Acquiring the Birmingham Innovation Park in a deal with the city council is the first step to assembling a similar portfolio in Birmingham.
“The science property scene in Birmingham has lacked cohesion,” Bruntwood Birmingham Director Rob Valentine told Bisnow. “Birmingham probably has the most potential for growth in the science sector, but it has languished for a number of years. We’ve now got a number of stimuli to change that — HS2, and the West Midlands Combined Authority.”
“We bought the Innovation Park not for what it is today, but for what it can become. Working with others we can deliver a new knowledge and digital quarter for Birmingham that has international recognition.”
“The Innovation Park itself is only 70K SF, and it can only take us so far down this road. So we are talking to the city council, to Aston and City universities and the West Midlands Combined Authority on how we can deliver something much more.”
Delivering a science site of scale is the main challenge in a city which already has piecemeal provision.
Talks on potential sites are already underway. The mood music is about “aligning interests” and exploring stakeholder ambitions.
Aston Science Park To Be Redeveloped?
What is clear is that two sites will feature in the plan. The low-density Aston site — for now, still in city council hands — could be redeveloped.
The vacant plot at Birmingham Innovation Park could also be redeveloped: the city council said it has scope for 90K SF, but Bruntwood think with some rethinking it could yield 170K SF.
“This might be grown-on space for new tech businesses, perhaps hotel, perhaps innovation space,” Valentine said. “But whatever it is, it won’t be developed in isolation. We do not want to jump in and get this wrong.”
Whatever happens on this site will be largely determined by talks on the wider future of science property in Birmingham, Valentine said.
The real focus of interest is on that bigger picture. There is already talk of an Eastside science sites cluster — a string-of-pearls — stretching down and around the HS2 station sites and Digbeth.
“Perhaps we’re looking at one large site, we could be talking 30-40 acres or more, bigger than in Manchester, because that is the scale of our ambition,” Valentine said.
In Manchester, Bruntwood has helped solidify the city’s science corridor by taking ownership of most of the key assets. In 2012 it acquired a controlling interest in Manchester Science Parks, and takes the lead in co-ordination with the major hospitals, universities and city council. Whether Bruntwood can become pivotal in Birmingham in the same way is still to be decided — but single ownership and management is clearly their preference, and improves coherence and planning.
Will Science Really Be So Disruptive?
Is this massive rethink of Birmingham's science property really so significant? The answer is probably yes. CBRE have already declared life sciences to be the new tech in research which shows how rapidly science occupiers are colonising new floorspace in London. The same trend is apparent in Manchester where the science sector is estimated to be worth £4B a year to the city's economy.

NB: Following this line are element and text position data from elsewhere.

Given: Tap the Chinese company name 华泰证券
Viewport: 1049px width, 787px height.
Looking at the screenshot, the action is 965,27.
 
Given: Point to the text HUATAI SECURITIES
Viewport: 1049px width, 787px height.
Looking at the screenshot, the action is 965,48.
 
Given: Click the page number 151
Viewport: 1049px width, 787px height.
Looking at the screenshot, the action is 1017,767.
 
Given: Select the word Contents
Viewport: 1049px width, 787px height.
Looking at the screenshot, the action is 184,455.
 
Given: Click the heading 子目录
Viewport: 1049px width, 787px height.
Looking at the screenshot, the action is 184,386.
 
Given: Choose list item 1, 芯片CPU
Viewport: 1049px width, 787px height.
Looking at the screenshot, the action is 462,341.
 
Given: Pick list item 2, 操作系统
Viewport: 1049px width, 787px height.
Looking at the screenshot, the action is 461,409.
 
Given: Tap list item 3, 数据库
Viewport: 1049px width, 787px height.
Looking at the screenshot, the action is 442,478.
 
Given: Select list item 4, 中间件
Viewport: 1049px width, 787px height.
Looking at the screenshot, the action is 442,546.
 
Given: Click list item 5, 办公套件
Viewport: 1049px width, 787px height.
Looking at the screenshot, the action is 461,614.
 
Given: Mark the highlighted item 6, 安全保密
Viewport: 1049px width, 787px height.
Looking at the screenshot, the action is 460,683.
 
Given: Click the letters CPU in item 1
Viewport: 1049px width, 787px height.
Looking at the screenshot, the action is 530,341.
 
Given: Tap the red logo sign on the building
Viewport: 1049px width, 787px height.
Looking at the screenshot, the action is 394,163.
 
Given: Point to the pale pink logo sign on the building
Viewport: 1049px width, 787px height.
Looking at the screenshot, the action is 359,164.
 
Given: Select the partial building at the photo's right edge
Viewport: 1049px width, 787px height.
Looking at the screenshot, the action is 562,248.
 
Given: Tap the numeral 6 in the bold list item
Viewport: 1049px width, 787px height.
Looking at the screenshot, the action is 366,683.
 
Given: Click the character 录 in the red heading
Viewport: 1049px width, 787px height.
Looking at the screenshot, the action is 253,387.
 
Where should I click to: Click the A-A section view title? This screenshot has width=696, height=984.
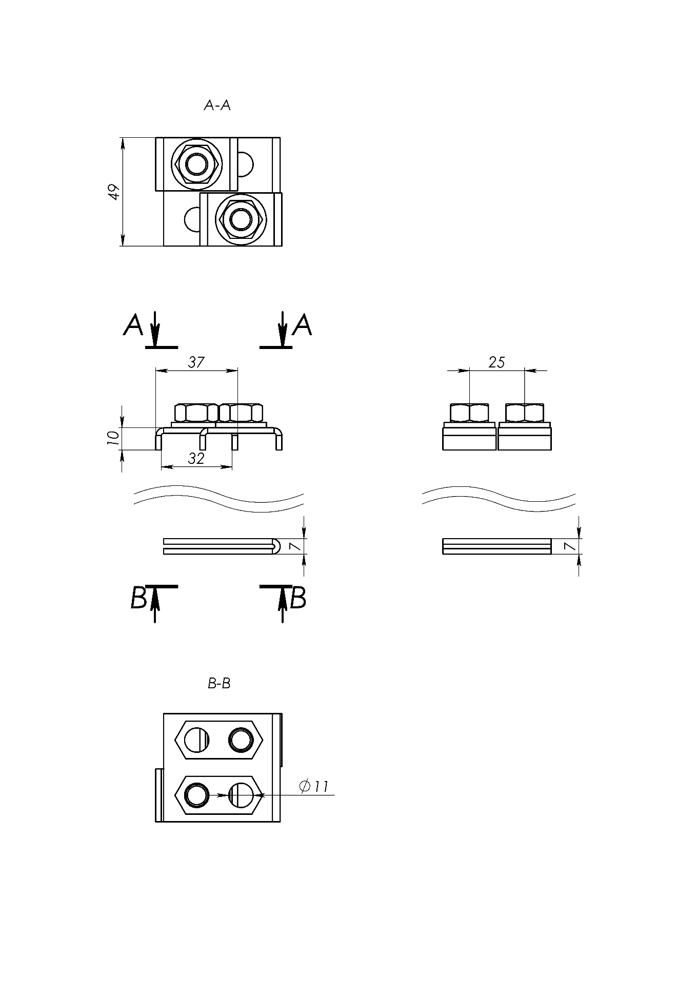point(217,106)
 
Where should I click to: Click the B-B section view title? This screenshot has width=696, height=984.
point(219,683)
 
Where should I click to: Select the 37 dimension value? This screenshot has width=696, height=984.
point(196,362)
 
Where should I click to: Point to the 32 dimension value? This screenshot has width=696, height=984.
point(196,458)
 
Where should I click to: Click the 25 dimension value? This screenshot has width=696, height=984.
point(496,362)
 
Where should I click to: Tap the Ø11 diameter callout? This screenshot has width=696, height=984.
point(313,786)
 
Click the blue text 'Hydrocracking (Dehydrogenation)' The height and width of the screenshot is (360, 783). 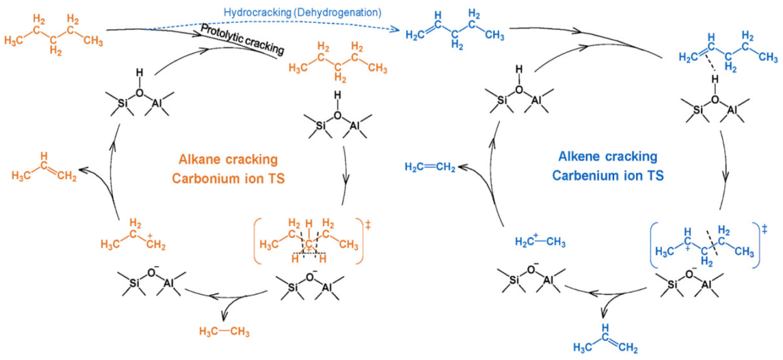(x=302, y=12)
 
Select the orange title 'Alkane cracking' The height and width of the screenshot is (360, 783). (x=228, y=159)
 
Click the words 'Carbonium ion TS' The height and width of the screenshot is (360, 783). (x=228, y=178)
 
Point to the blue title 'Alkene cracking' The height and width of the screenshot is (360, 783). (x=608, y=157)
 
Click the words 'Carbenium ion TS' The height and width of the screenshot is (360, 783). (x=608, y=176)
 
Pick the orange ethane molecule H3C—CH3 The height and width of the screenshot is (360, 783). (x=224, y=331)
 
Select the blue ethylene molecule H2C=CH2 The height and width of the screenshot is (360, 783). (x=430, y=167)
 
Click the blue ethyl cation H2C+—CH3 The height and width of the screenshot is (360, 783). (x=540, y=242)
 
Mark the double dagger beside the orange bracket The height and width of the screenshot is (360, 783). (x=368, y=225)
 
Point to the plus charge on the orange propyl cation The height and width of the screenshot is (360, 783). (x=150, y=236)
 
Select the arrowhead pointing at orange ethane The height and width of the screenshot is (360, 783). (x=223, y=317)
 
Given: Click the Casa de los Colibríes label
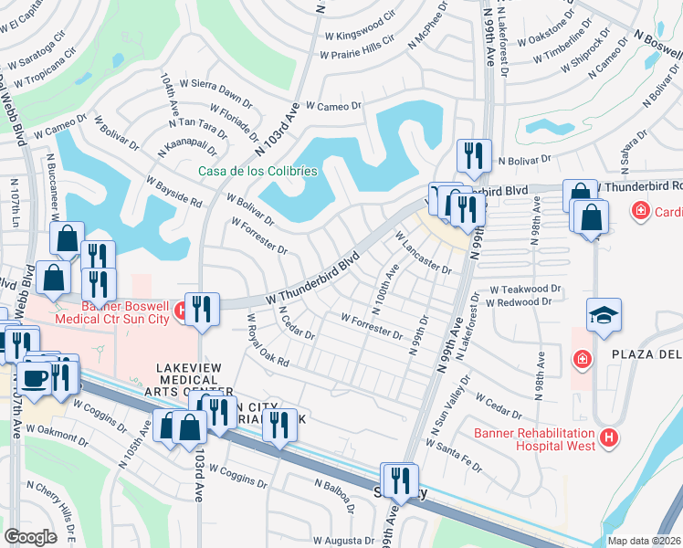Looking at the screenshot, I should [258, 171].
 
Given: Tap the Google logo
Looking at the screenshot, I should [30, 537].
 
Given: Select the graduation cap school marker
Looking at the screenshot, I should [604, 315].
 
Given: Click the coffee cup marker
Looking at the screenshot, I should [36, 378].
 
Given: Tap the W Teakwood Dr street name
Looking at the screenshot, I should [525, 289].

Other developers are stepping into the market: St. Modwen are at work on the £100M Longbridge Technology Campus, and there are expected to be substantial science spin-offs from the Midlands Engine's focus on the auto-sector. The £80M automotive battery research centre, announced late last year, is the first fruit.
According to Bruntwood's Valentine there are bigger issues at stake. "Bringing coherence and scale to the Birmingham science sector is about positioning the U.K. and the Midlands for high-value uses. That is particularly important with Brexit coming up. Science is going to be pivotal to the U.K.'s success, particularly if we can rebalance the economy away from the London-Oxford-Cambridge Golden Triangle," he said.
Today science property is a small adjunct to a much larger Birmingham property scene: tomorrow it could look very different.